Click here for the mc-health assessment!! Come up with at least one goal for each of these categories, write them down, and review them daily!
Here are 8 tips for successful goal setting
1.Highly effective goals are written.
- Studies show that people who write down goals are 10X as likely to achieve them then people who don’t write them down
2.They are stated in the present tense.
- Write the goals as if they were already facts. Ex: “I see 15 new people come to my microchurch by the end of May.”
- When you use “I will” you mentally push your commitment off into the future.
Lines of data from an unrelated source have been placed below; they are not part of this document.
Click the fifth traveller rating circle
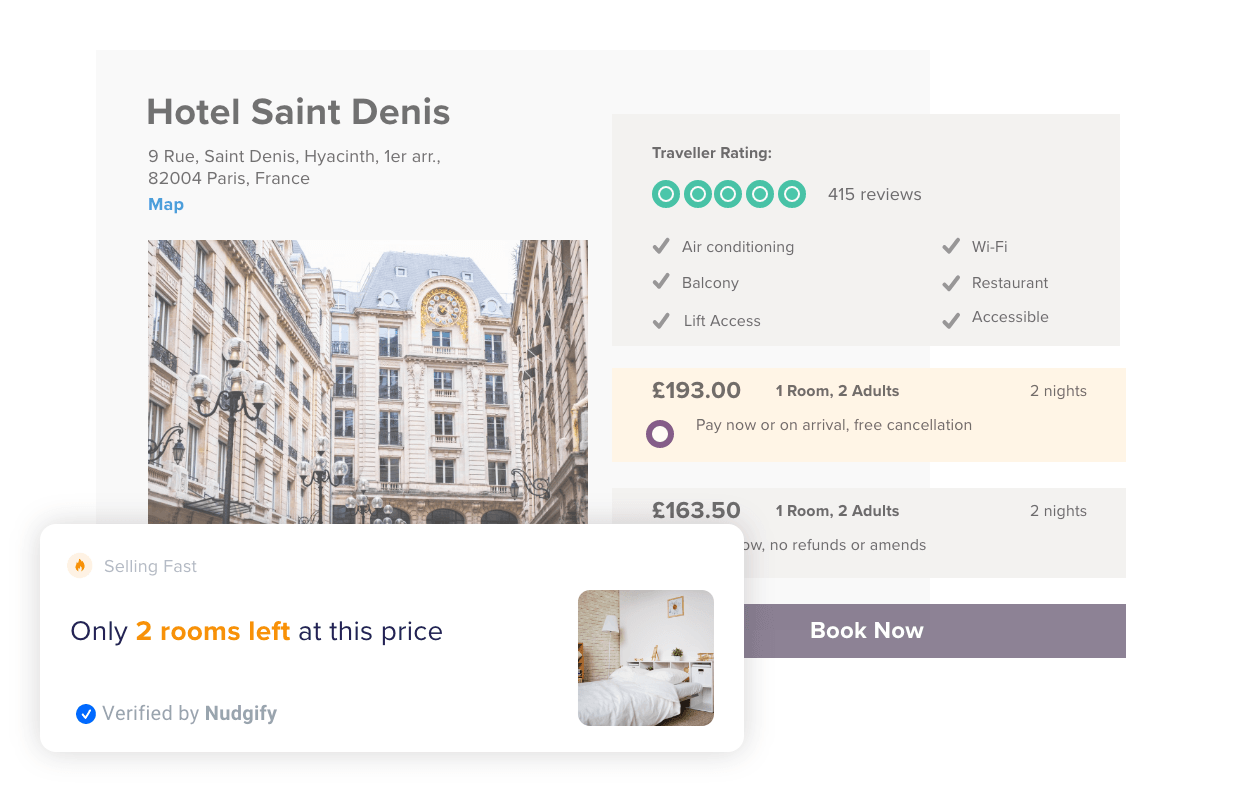Screen dimensions: 1234x792 (792, 194)
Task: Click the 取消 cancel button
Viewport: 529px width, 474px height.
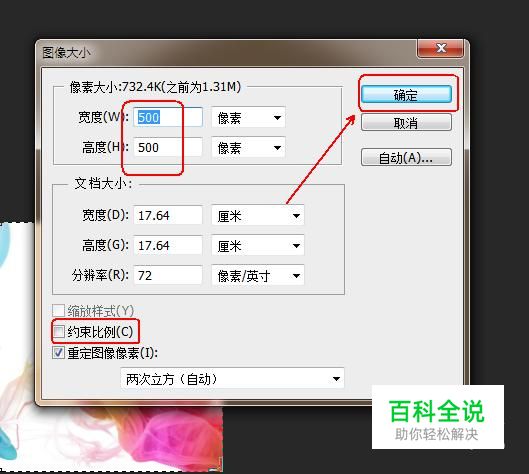Action: pyautogui.click(x=406, y=122)
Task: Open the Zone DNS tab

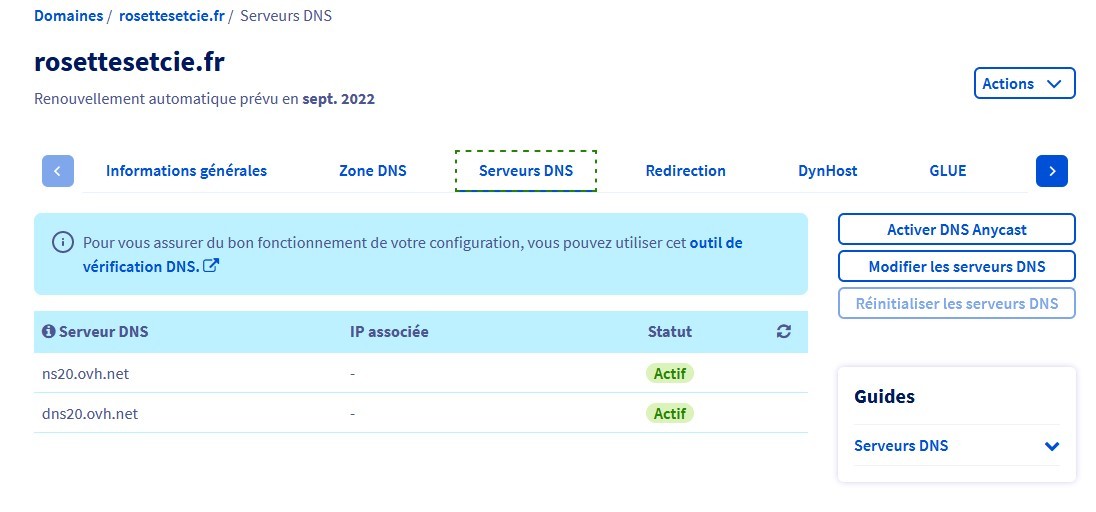Action: [373, 171]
3.They are stated positively.
- Say “We will have a missional direction this semester”, not “we won’t be inwards focused”. You have to avoid talking negatively because we think in pictures. That’s how our minds work. Every time you write a word or say something, you evoke a picture in your mind. And you can’t evoke a picture of not doing something.
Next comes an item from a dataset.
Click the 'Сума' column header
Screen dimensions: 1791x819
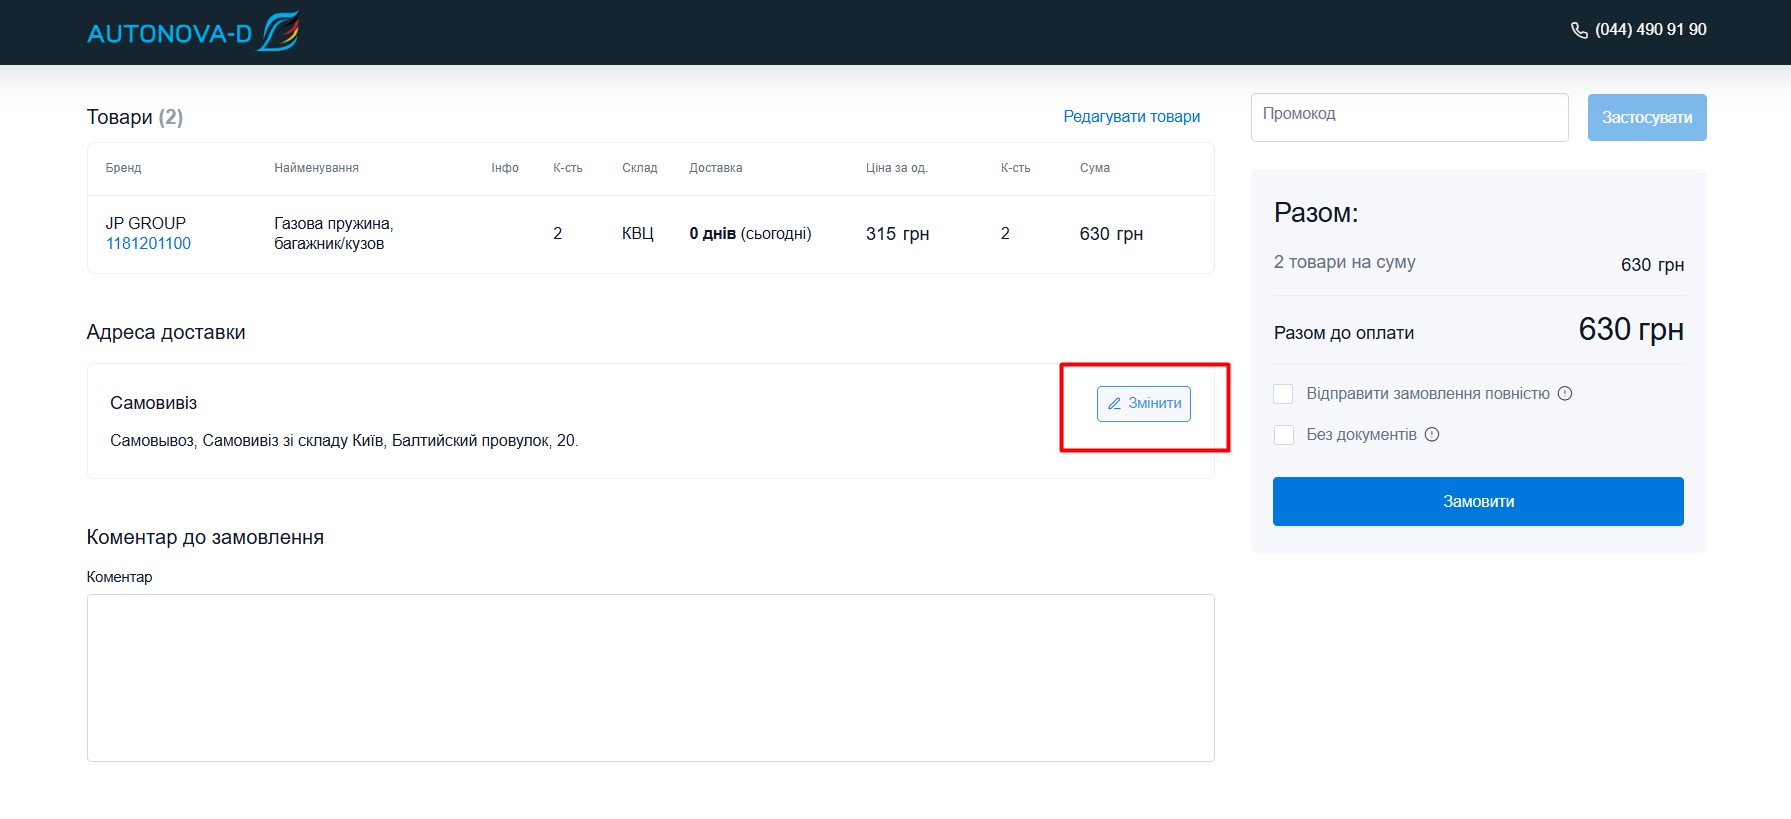coord(1094,168)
4. They are consistent with your personal mission statement.
- Most unhappiness comes from proclaiming internally that someone or something is important to us and then acting on totally different sets of priorities. Make sure they line up with your passion, vision, and calling!
5. They are specific and measurable.
- The more you are focused on your goals the more you will be aware of the people, ideas and resources that will help you get there.
- When you are writing, ask yourself “can I be more specific”
6. They are connected to a timeline.
- If you have a goal to multiply your group, have a timeline such as “I will raise up an apprentice by the end of Spring and multiply my microchurch in the Fall of 2017.”
7. They are reasonable and challenging.
- “I am going to reach 1 million people in 2017” is not reasonable.
- It should though make you feel uncomfortable, slightly above what you feel you are capable of right now.
8. They are thoroughly planned.
- Give it a date/ target/ deadline etc.